Data to examine
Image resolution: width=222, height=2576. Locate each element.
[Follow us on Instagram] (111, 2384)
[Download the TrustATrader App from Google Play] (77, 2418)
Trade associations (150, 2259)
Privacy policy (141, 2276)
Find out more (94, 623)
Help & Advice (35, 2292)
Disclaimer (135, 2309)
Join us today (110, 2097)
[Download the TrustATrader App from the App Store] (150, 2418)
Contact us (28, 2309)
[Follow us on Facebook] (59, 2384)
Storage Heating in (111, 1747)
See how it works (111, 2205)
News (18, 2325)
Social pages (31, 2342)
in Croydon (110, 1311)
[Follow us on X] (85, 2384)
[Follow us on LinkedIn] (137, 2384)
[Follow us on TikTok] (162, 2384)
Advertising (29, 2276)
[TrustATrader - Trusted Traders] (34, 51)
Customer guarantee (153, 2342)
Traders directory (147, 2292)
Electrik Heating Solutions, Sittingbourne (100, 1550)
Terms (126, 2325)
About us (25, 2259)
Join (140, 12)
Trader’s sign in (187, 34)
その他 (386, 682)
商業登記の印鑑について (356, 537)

==

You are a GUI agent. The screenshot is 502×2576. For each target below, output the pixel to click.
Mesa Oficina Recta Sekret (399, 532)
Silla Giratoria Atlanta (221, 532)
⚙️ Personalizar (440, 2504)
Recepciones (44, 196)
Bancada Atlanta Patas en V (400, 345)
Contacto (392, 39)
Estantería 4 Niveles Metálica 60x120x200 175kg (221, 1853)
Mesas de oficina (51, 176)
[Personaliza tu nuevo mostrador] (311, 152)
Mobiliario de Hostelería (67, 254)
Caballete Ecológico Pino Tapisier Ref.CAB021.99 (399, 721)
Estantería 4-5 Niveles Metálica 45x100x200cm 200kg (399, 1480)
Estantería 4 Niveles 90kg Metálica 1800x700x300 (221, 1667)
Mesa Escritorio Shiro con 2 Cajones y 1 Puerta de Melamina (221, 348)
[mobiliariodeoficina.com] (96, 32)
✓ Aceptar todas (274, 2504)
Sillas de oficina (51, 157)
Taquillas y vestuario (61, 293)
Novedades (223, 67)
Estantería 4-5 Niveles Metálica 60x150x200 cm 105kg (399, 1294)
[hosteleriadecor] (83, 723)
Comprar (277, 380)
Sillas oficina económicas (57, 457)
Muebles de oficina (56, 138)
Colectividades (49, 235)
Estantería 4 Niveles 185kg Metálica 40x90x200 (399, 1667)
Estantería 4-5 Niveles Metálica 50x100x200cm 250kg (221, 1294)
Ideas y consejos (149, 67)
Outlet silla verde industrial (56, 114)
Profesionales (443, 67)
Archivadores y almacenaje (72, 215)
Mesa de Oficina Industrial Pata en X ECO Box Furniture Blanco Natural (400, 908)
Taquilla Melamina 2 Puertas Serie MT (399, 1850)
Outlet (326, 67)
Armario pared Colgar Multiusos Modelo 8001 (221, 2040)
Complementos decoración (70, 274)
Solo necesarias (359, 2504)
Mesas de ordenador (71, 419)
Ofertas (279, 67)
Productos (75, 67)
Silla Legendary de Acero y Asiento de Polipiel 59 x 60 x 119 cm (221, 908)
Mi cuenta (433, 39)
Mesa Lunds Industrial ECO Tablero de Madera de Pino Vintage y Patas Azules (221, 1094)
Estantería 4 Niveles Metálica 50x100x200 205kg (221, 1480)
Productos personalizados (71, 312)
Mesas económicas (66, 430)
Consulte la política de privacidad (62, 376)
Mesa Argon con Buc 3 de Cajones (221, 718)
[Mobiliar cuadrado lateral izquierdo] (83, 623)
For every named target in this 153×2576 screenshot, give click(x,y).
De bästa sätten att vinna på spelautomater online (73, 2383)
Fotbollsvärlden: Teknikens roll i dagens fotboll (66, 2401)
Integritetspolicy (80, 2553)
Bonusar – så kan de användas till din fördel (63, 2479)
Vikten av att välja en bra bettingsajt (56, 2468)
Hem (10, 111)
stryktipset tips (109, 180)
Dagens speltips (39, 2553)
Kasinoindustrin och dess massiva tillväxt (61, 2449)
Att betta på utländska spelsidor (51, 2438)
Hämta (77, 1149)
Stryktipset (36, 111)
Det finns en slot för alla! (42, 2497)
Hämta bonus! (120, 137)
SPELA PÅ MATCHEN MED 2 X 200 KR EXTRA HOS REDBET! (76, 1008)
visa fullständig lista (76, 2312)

...

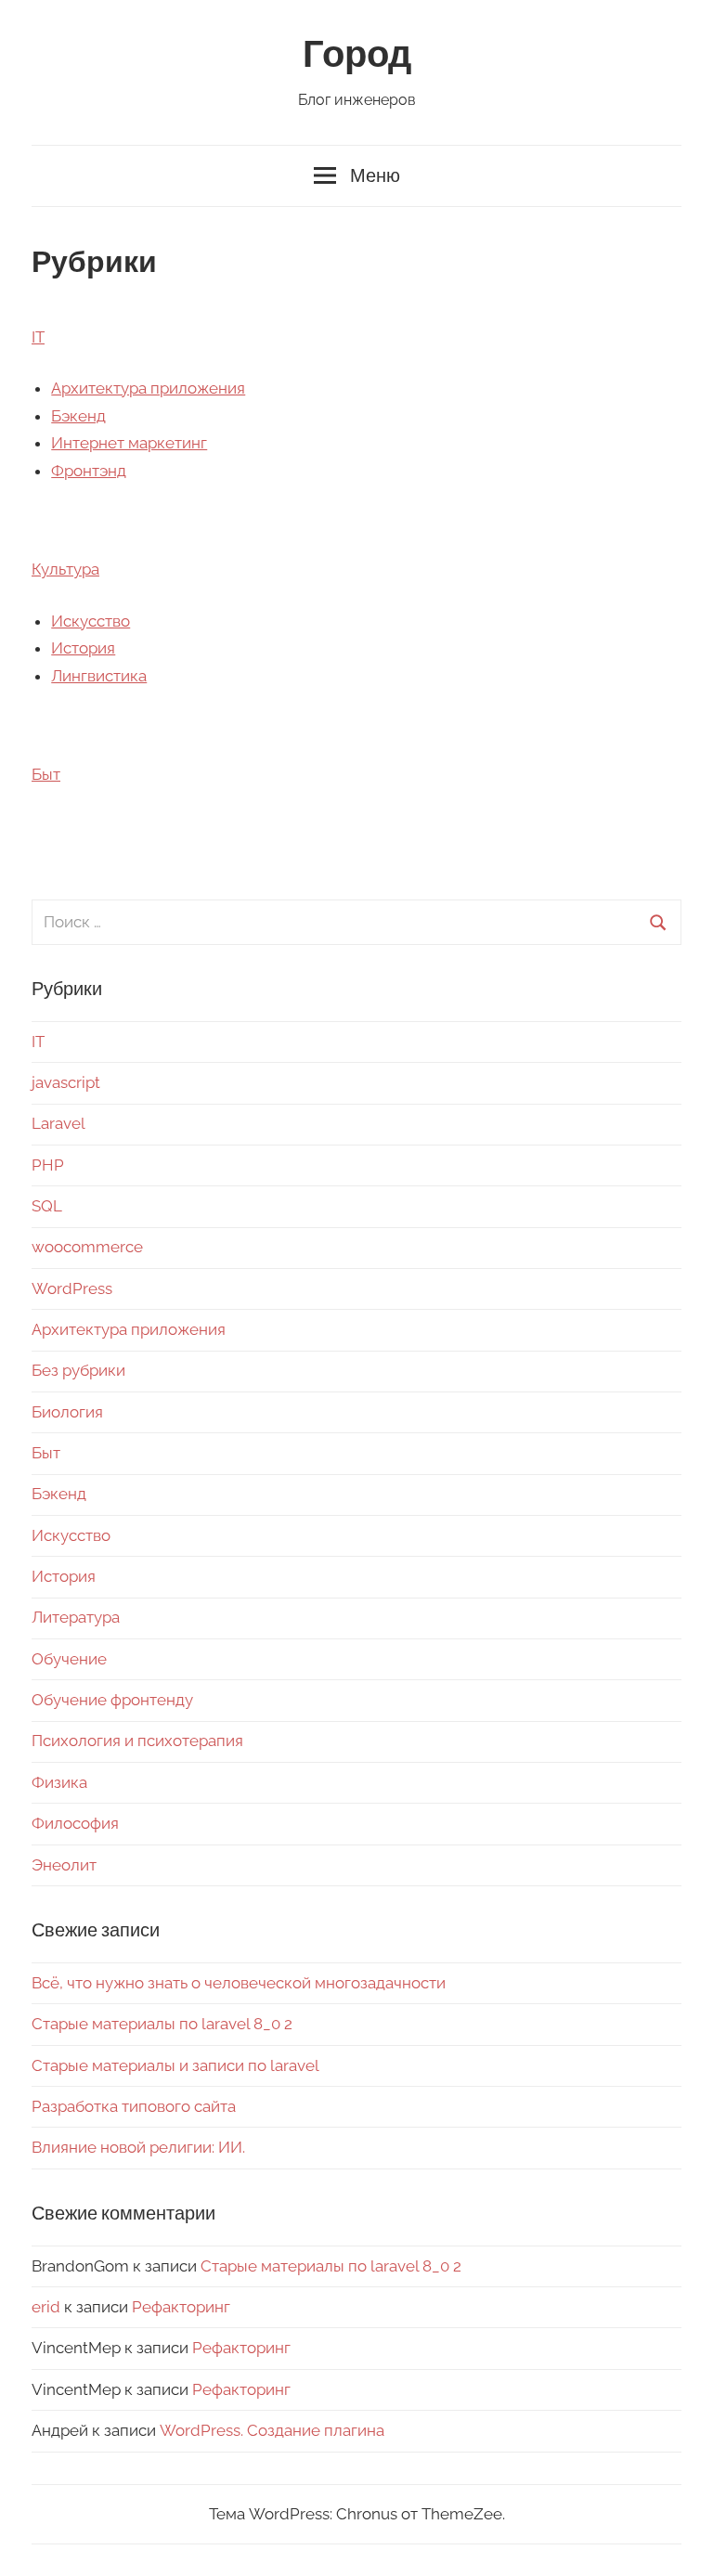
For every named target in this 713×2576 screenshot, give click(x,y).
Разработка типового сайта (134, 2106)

The task
From the records above, retype only the lines starting at the line that contains "[Follow us on Facebook] (59, 2384)" and ending at the line that contains "商業登記の印鑑について (356, 537)", both included.

Exercise solution
[Follow us on Facebook] (59, 2384)
Storage Heating in (111, 1747)
See how it works (111, 2205)
News (18, 2325)
Social pages (31, 2342)
in Croydon (110, 1311)
[Follow us on X] (85, 2384)
[Follow us on LinkedIn] (137, 2384)
[Follow us on TikTok] (162, 2384)
Advertising (29, 2276)
[TrustATrader - Trusted Traders] (34, 51)
Customer guarantee (153, 2342)
Traders directory (147, 2292)
Electrik Heating Solutions, Sittingbourne (100, 1550)
Terms (126, 2325)
About us (25, 2259)
Join (140, 12)
Trader’s sign in (187, 34)
その他 (386, 682)
商業登記の印鑑について (356, 537)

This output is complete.